Cualquier cosa que necesites…
—Es para beber un
poco y refrescarme la cara.
Un par de minutos
después prosiguieron con la marcha.
—Perdona mi
atrevimiento, Susana. ¿Qué te ha pasado?
—¿Qué me ha pasado,
de qué?
—Bueno…, tu ojo
evidencia que…
—Sí, sí. Ya me
imagino que mi ojo indique algo más que el dolor que me produce…
—Perdona Susana si
te he molestado… Solo pretendía…
—Comprendo su
intención. Digamos que he tenido un pequeño percance, eso es todo.
—La verdad es que
no entiendo a este tipo de personas —manifestó con desagrado el taxista—. Ni
tampoco entiendo qué haces junto a él.
—Si, a veces…,
también, me pregunto eso mismo.
—¡Coño! Tienen que
entender que si se trabaja en un club y se gana dinero tienen que ocurrir
ciertas cosas. Les guste o no, son cosas que se tienen que asumir desde el
principio. No creo que a nadie le sobre el dinero cómo para ir regalándolo por
esos sitios. Perdóname por ser tan claro y sincero, pero: tú, te mereces otra vida.
Teresa se mantuvo
en silencio el resto del viaje.
—Bueno…, estamos
llegando a Salamanca, ¿tú me dirás a qué calle…?
—Déjeme en las
inmediaciones del puente romano…, me apetece pasear un poco.
Al llegar junto al
lugar indicado.
—Según el taxímetro son diecinueve mil
setecientas cincuenta y seis pesetas, pero te cobraré hasta las quinientas
—detalló, cómo aquel que la estaba regalando algo.
—Quédese con el
cambio —expresó sin más, al entregarle dos billetes de diez mil, al bajarse del
vehículo.
Durante unas horas
se limitó a deambular por el casco viejo hasta que a eso de las cuatro llegó al
domicilio materno y, tras pulsar el timbre un par de veces con suavidad:
—Ya voy… ¡Joder!
—voceó Luisa—. ¿Quién es?
—Soy yo, mamá
«¿Mi hija aquí? ¿A
estas horas? ¿Sin avisar?» —se preguntó así misma a la par que intentaba abrir
la puerta todo lo aprisa que le permitían los nervios y, tras observar el
lamentable aspecto que presentaba el ojo derecho, esta se abrazó y colmó de
besos a su hija.
—Ya te dije, hija
mía…, que ese no era hombre para ti.
—¡Por favor mamá!
Te ruego que dejes de darme el sermón.
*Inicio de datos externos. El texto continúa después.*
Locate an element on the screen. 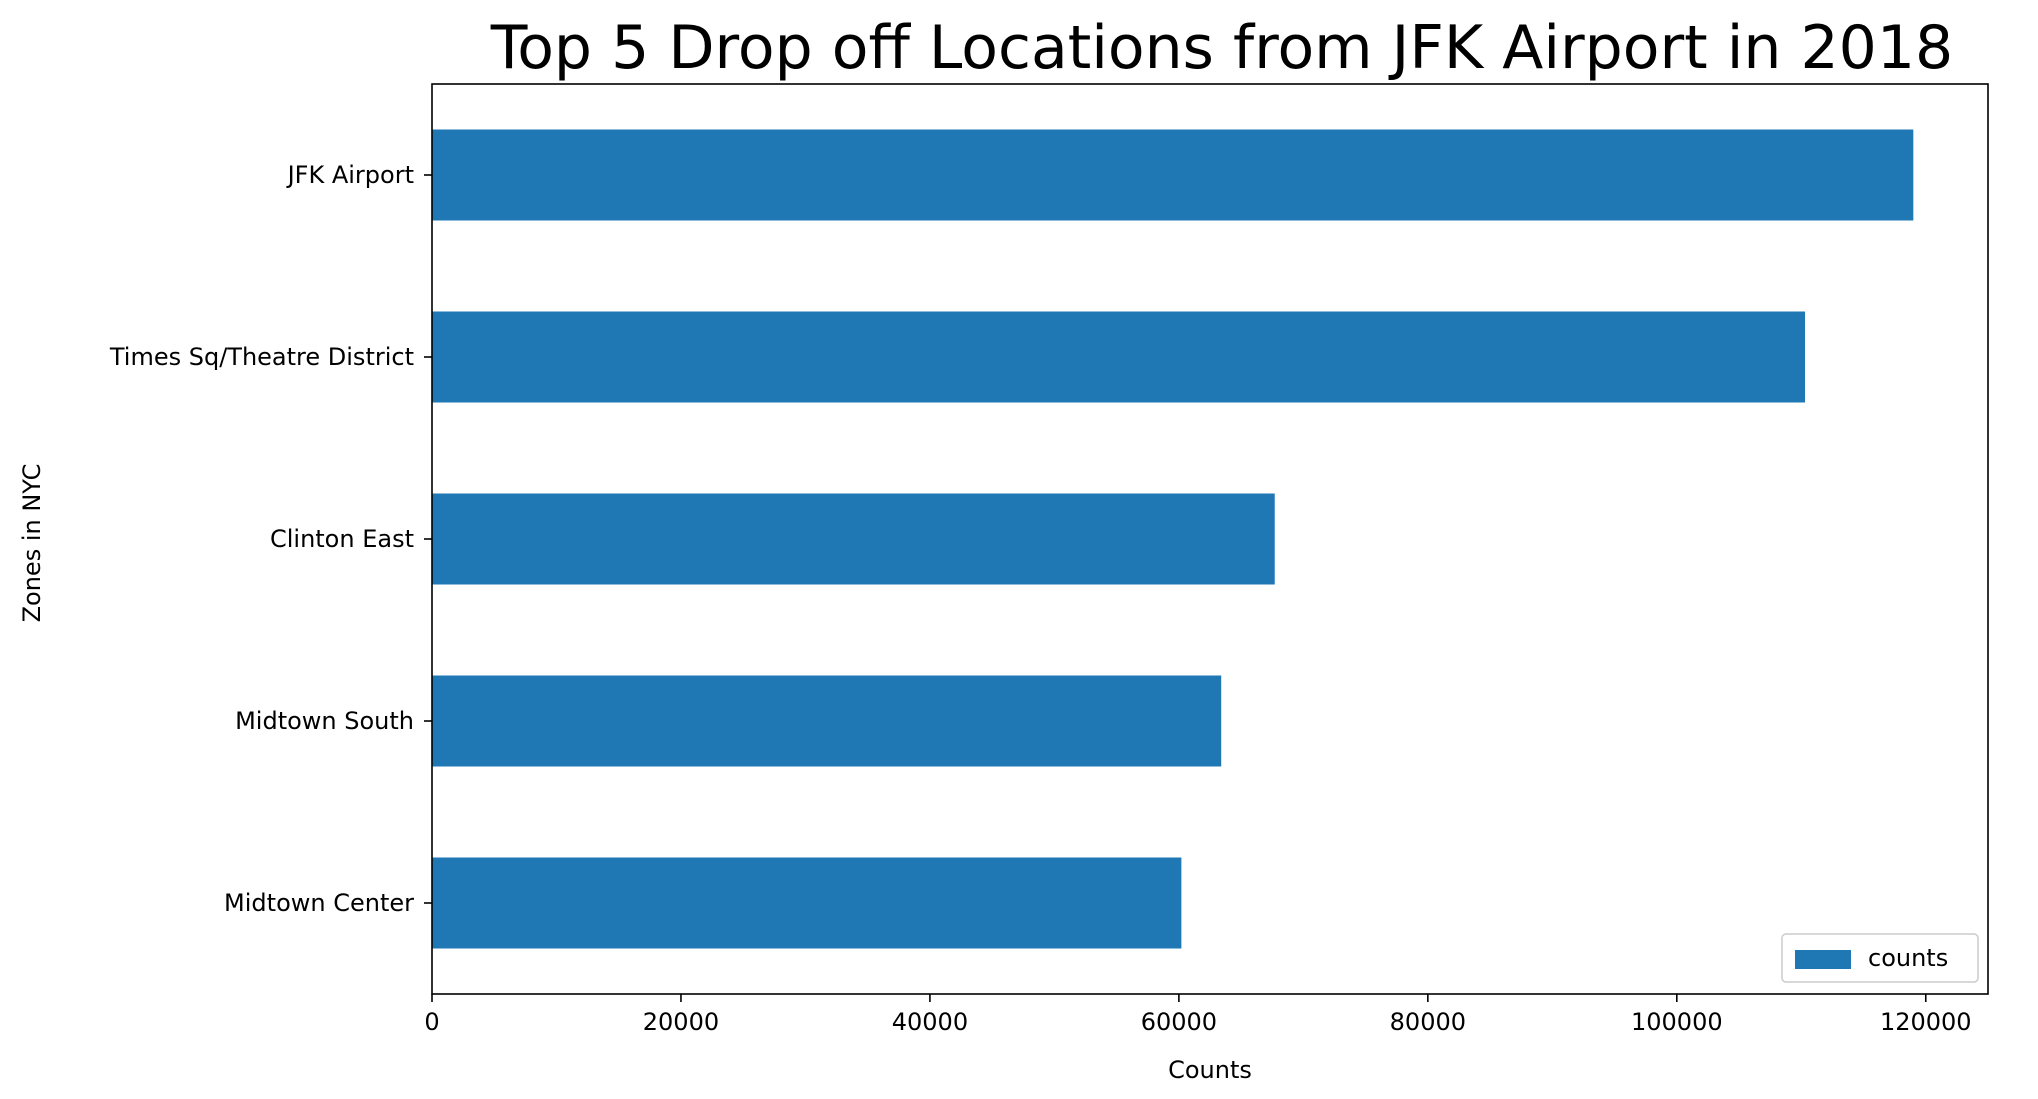  y-tick-label: Times Sq/Theatre District is located at coordinates (262, 357).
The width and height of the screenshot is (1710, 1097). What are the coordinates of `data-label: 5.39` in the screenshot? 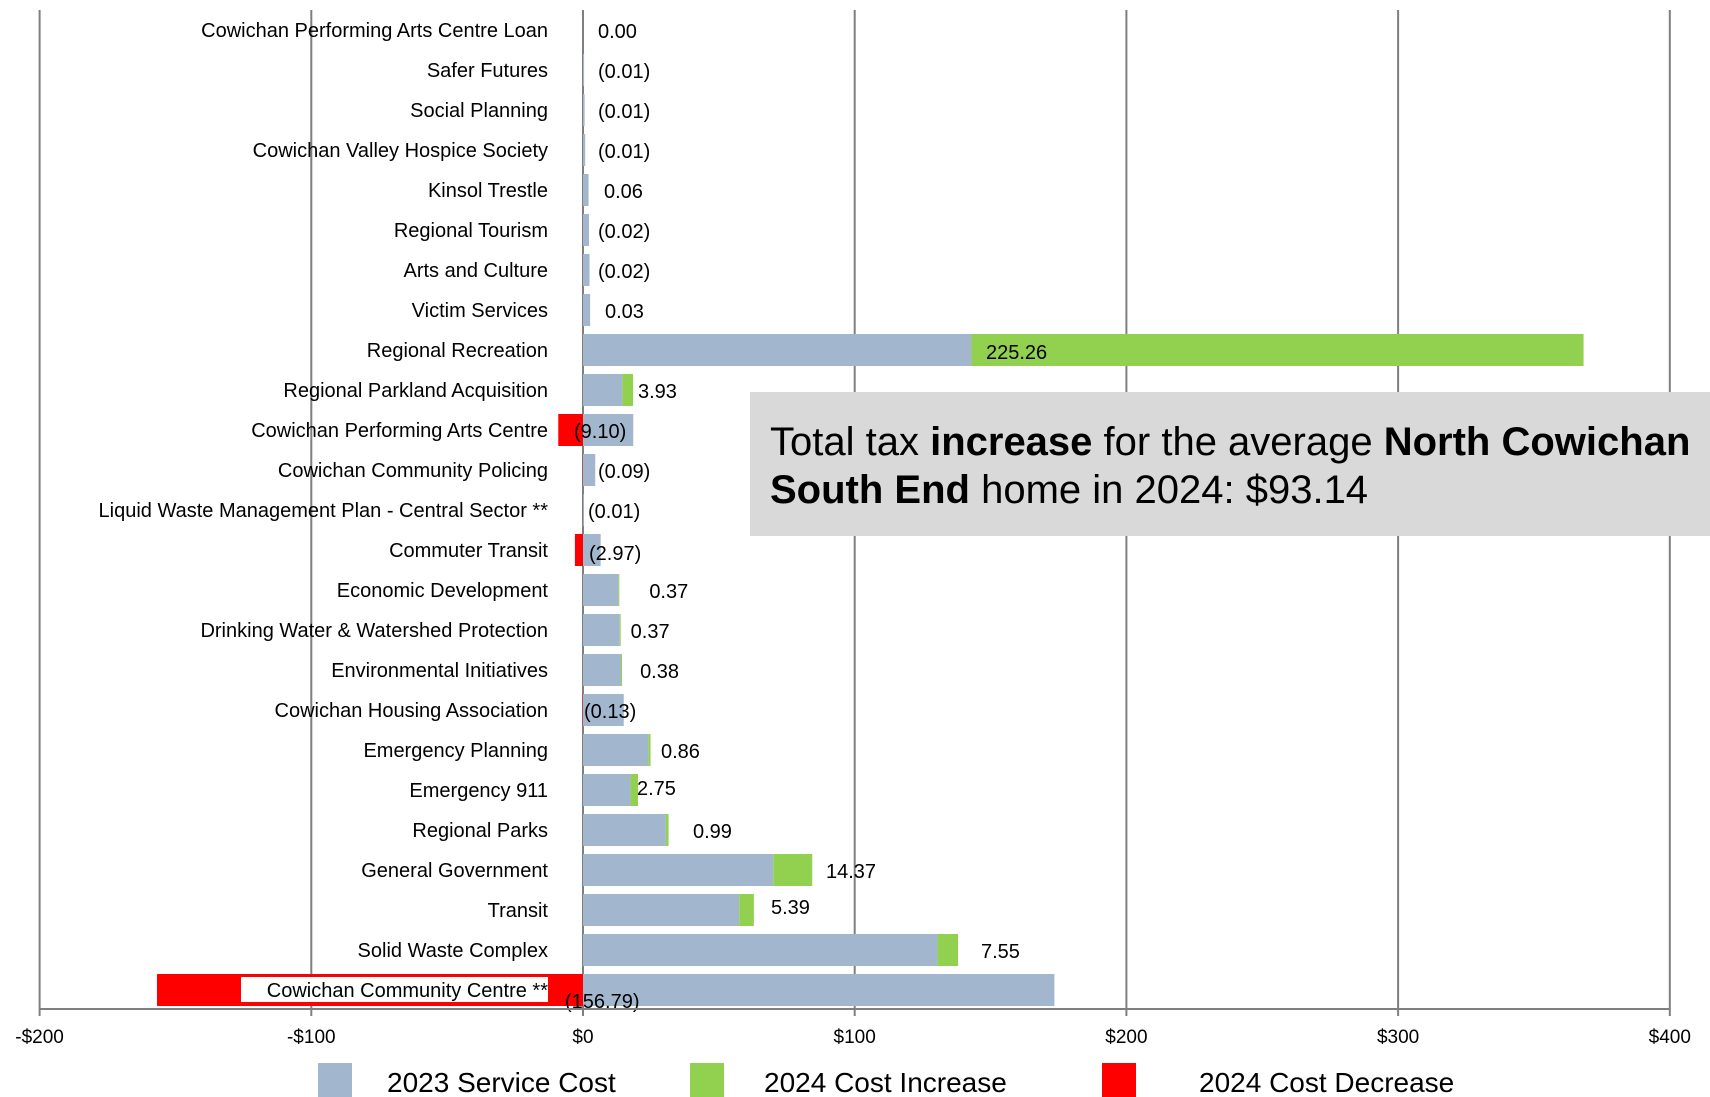 It's located at (790, 908).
Necesito dormir…, ya hablaremos después.
Teresa se metió en
la cama y esperó a que su madre se fuese a trabajar para levantarse, necesitaba
estar sola y relajada, por momentos, le parecía que su cabeza estaba a punto de
estallar.
Al día siguiente,
durante la comida, le contó a su madre, sin entrar en detalles, que Antonio le
había propinado un par de puñetazos, sin más.
—Está bien, hija.
Entiendo que no me quieras dar explicaciones. Ya sabes que esta es tu casa, y
aquí serás recibida siempre con los brazos abiertos; pero, sí fueras inteligente…
—¡Por favor, mamá!
No insistas.
—Solo trato de
ayudarte, hija mía.
—Y yo, mamá, de que
entiendas que no tengo nada que contarte.
Con el paso de los
días, el ojo y el estado anímico fueron recobrando su naturalidad.